Life Promises: How to Lie About My Mistakes

"Now remember, if anyone asks, you lie lie lie..and you dont stop til they stop asking questions."

"Now remember, we lie lie lie..and we dont stop til they quit asking questions."

Who cares if Jim Tressel broke the rules? Is anyone really that surprised that THE Ohio State might have tried to cover up an ugly thing like their players selling their jerseys and jockstraps to drunken attorneys and agents outside the stadium?

If you’re shocked in any way by that, please step into a Delorean now and take your ass back in time until you’re just about to win one for the Gipper. Collegiate sports aren’t about scholastics anymore and they haven’t been for thirty years. The truth is, this stuff happens all the time all over the country, even to guys who write books like The Winners Manual: For the Game of Life.
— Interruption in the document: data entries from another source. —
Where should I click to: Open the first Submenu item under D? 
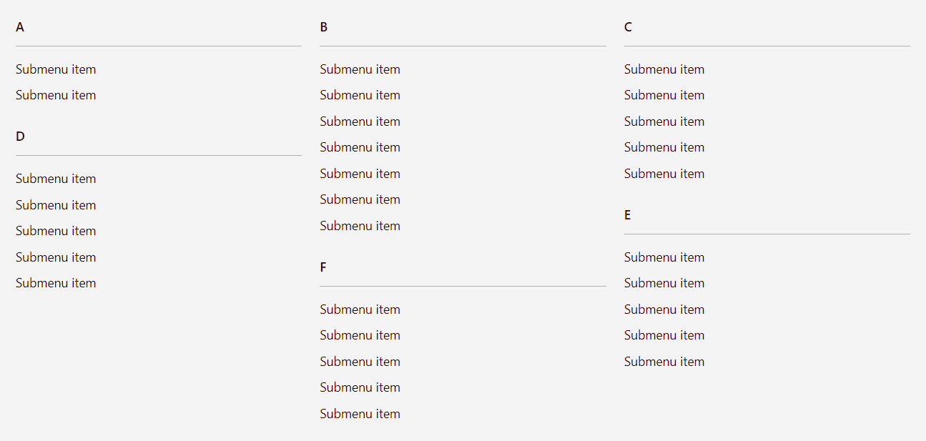point(56,179)
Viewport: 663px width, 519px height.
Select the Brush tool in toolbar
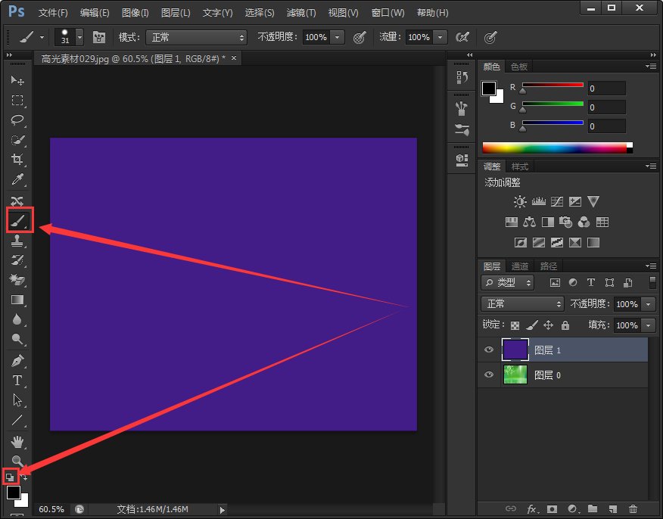[x=18, y=220]
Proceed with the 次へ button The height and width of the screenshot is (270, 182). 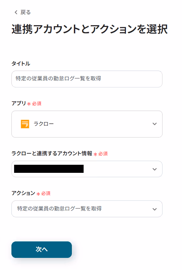42,249
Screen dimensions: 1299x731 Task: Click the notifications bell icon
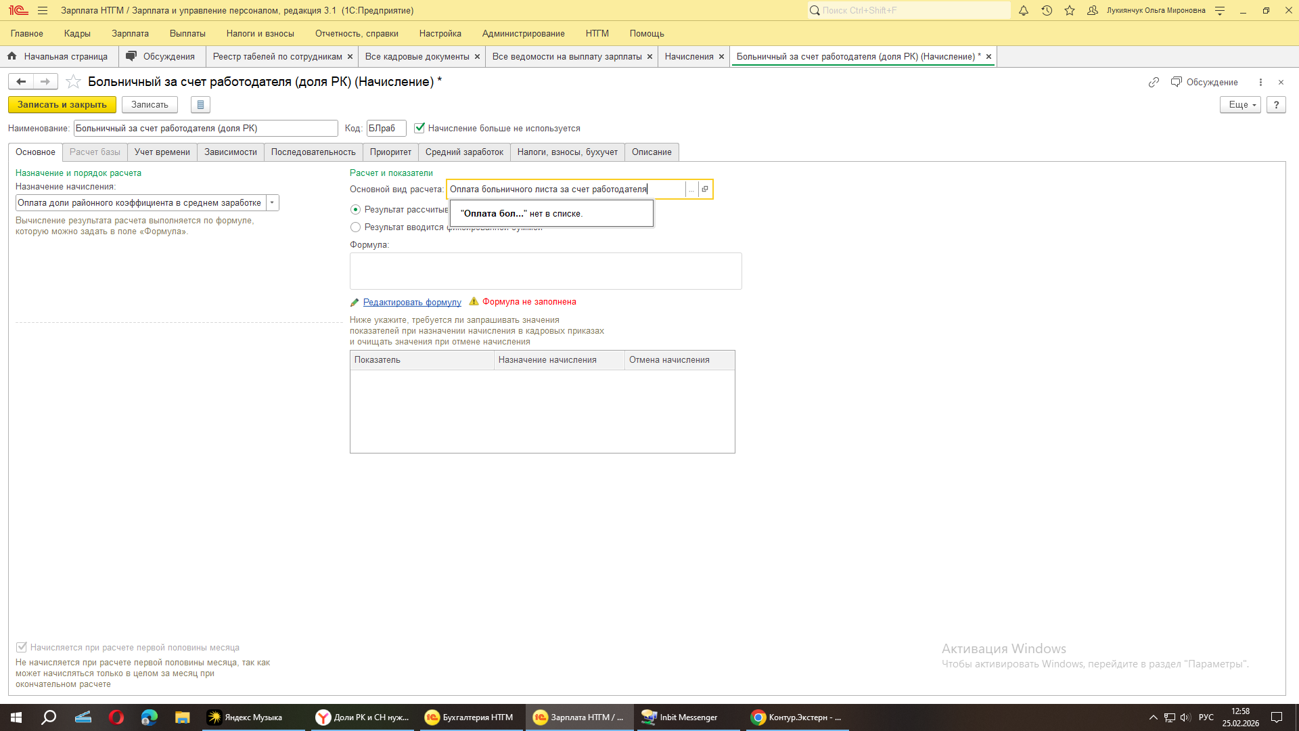[1024, 10]
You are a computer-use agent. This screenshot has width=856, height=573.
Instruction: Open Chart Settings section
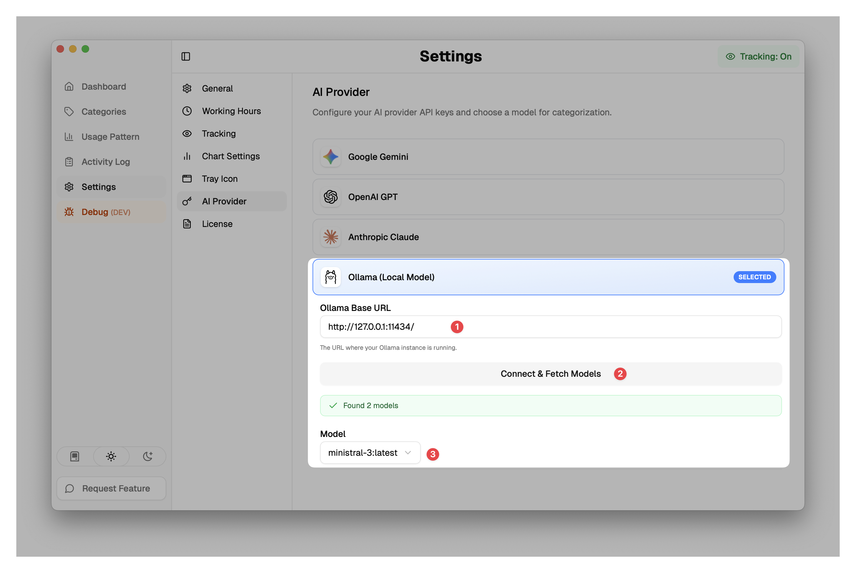230,156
There’s a real story in all this, and it’s this stupid notion that just because reporters sit around you all day and ask you questions, doesn’t mean you’re an expert on life itself.

How much self-guidance literature has Jim Tressel put out on the market in the last ten years? Whatever the number is, it has to be too many because no one should be taking life advice from this guy. When he found out about what was going on with Pryor and the other boys, he should’ve gotten on the right side of things, but instead he decided ride with the Buckeye booster wagons. Jim, it’s easy to write down on a page always do the right thing. It’s a little different walking around in real life when you’re trying to win National Championships.
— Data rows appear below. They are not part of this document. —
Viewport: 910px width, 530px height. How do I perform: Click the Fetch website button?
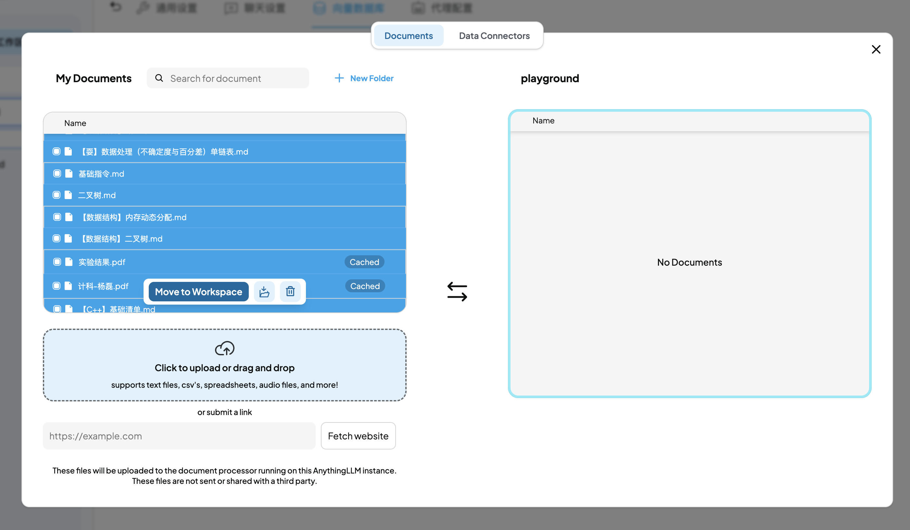tap(358, 436)
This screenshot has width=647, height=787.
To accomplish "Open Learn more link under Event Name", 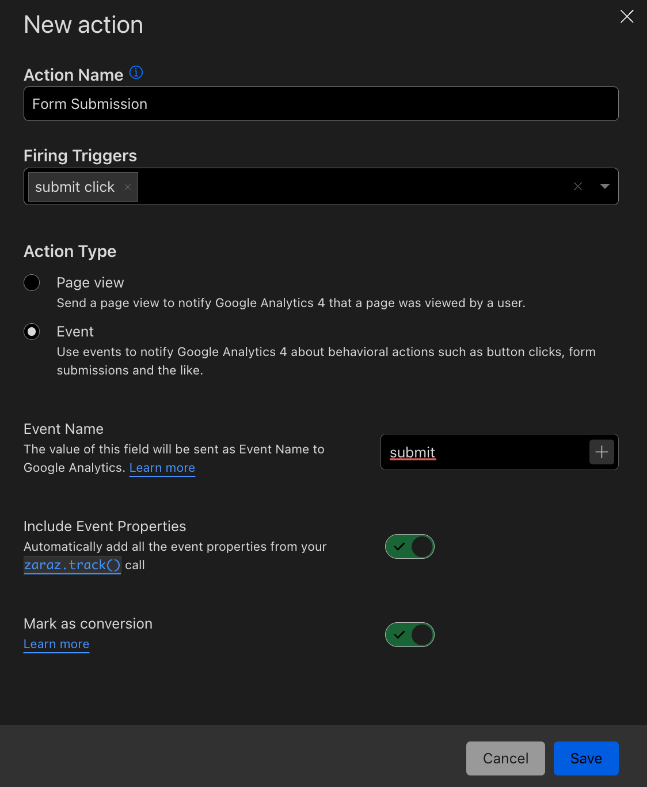I will (x=162, y=468).
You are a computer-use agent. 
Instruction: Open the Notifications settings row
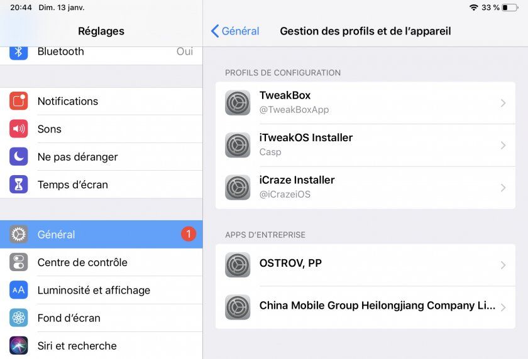[x=101, y=101]
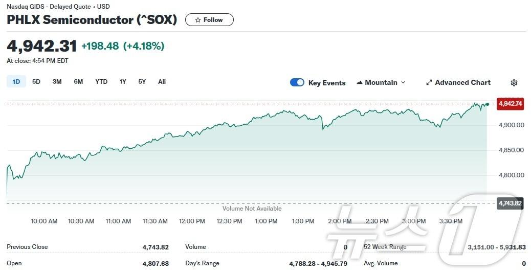Open chart settings gear icon
The image size is (531, 275).
pos(514,83)
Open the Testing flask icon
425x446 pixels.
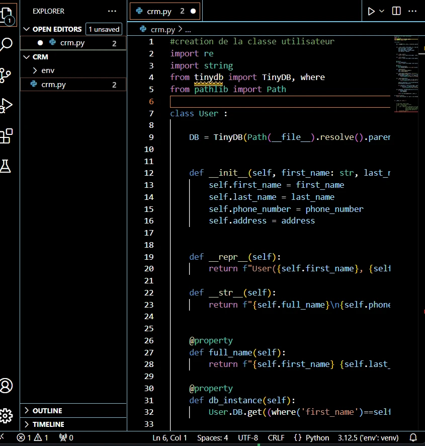pos(6,166)
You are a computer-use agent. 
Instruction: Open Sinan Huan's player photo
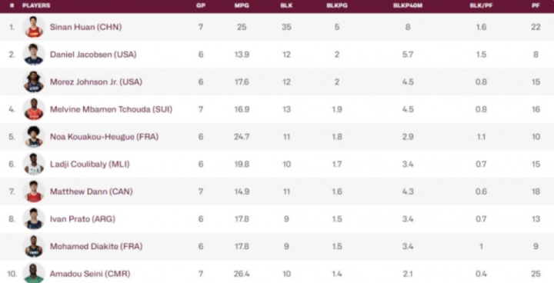[34, 27]
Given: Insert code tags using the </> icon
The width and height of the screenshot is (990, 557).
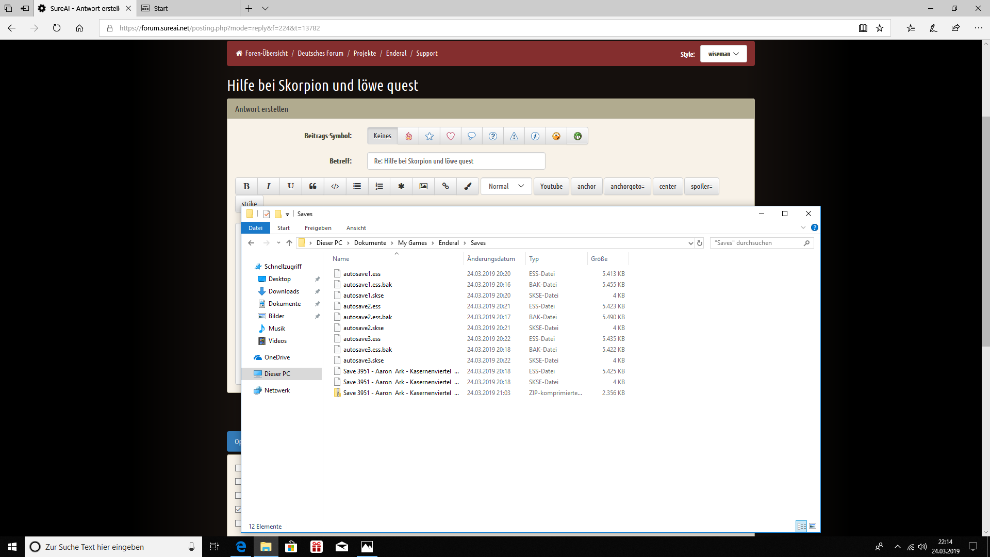Looking at the screenshot, I should [x=335, y=186].
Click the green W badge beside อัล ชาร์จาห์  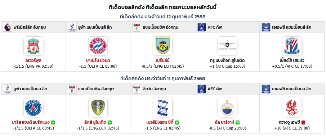point(238,122)
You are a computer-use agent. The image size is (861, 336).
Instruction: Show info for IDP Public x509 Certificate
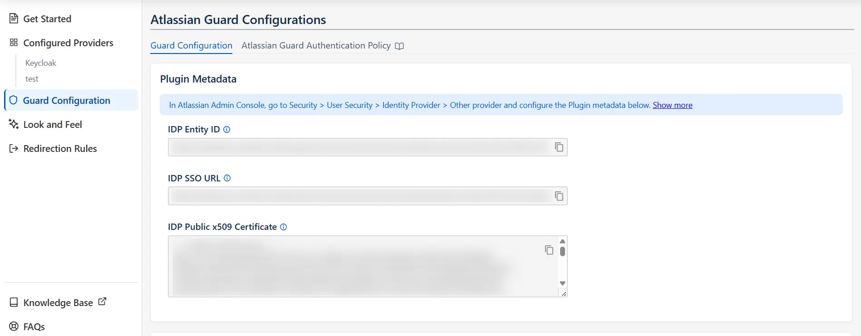(x=284, y=227)
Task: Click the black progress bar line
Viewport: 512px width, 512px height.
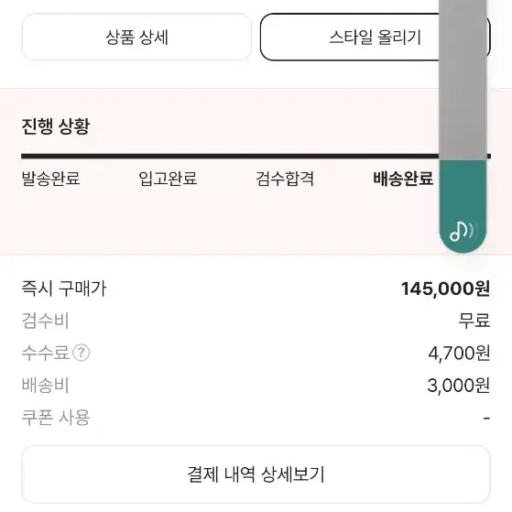Action: [x=256, y=156]
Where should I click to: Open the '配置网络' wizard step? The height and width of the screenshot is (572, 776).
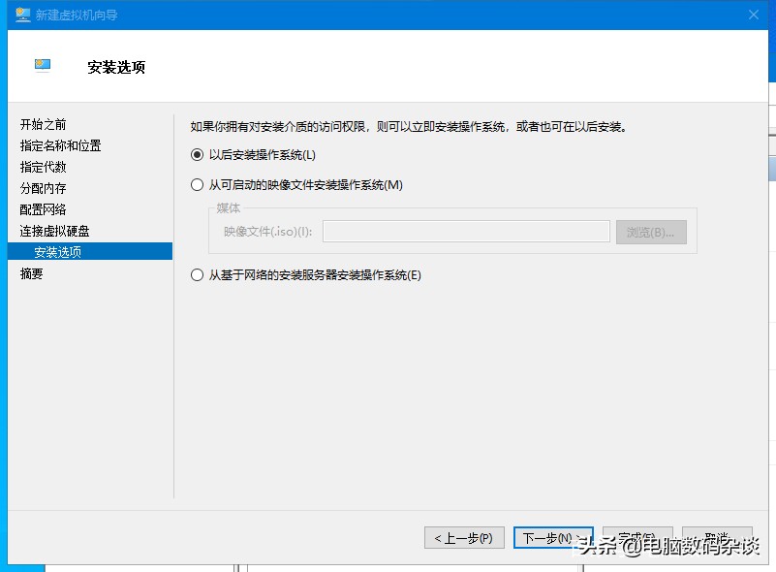pyautogui.click(x=41, y=209)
Take former Fanhouse.com columnist and ESPN personality Jay Mariotti for just one of many other examples. He never wrote a crappy life-coaching novel, but he was out there everyday, trashing every single professional athlete who just so happened to be screw up while he was out at da’ club. He bashed players for drunk driving, having too many illegitimate children with too many random women (I swear, I’m not referencing you Cromartie), smoking crack and/or weed, unpaid parking tickets, and the list goes on. All the while he’s letting his hands score the arguments with his girlfriend.
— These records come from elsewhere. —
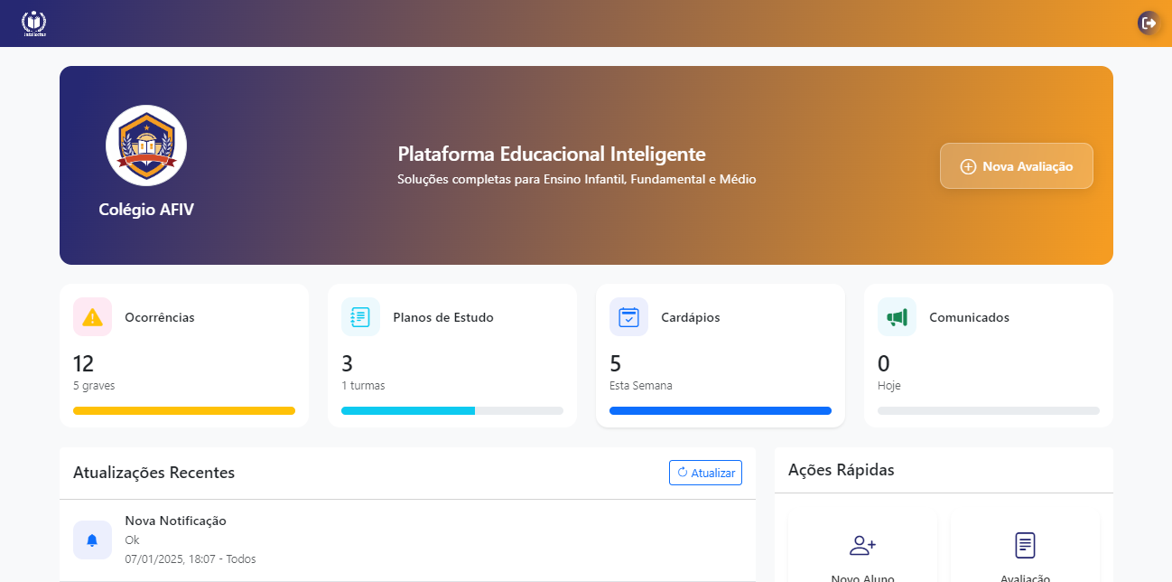Image resolution: width=1172 pixels, height=582 pixels.
Task: Click the Cardápios calendar icon
Action: click(x=628, y=316)
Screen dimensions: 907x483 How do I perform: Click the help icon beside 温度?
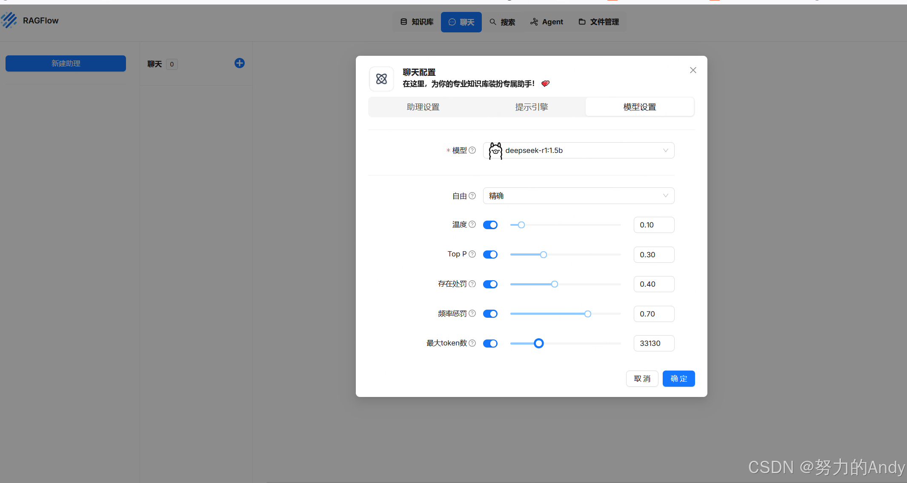tap(472, 224)
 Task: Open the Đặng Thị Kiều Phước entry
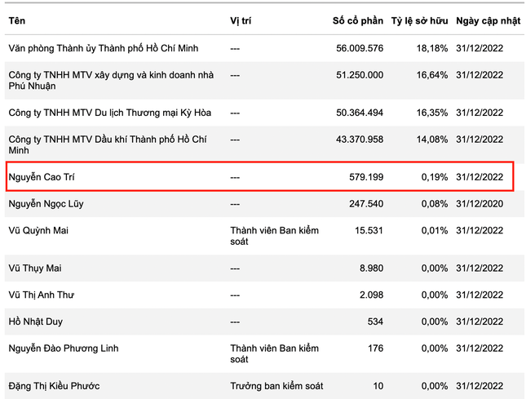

It might be time for the general public to turn their backs on these self-appointed life gurus of the sports world who seem to think their shit never smells like anything other than freshly cut roses.

Bottom line is, you read Lawrence Taylor’s book on how to sack a quarterback, not his guide to a stable home life and safe family environment.

So should Jim Tressel, a snake in the college football grass, really be the man we are taking life lessons from?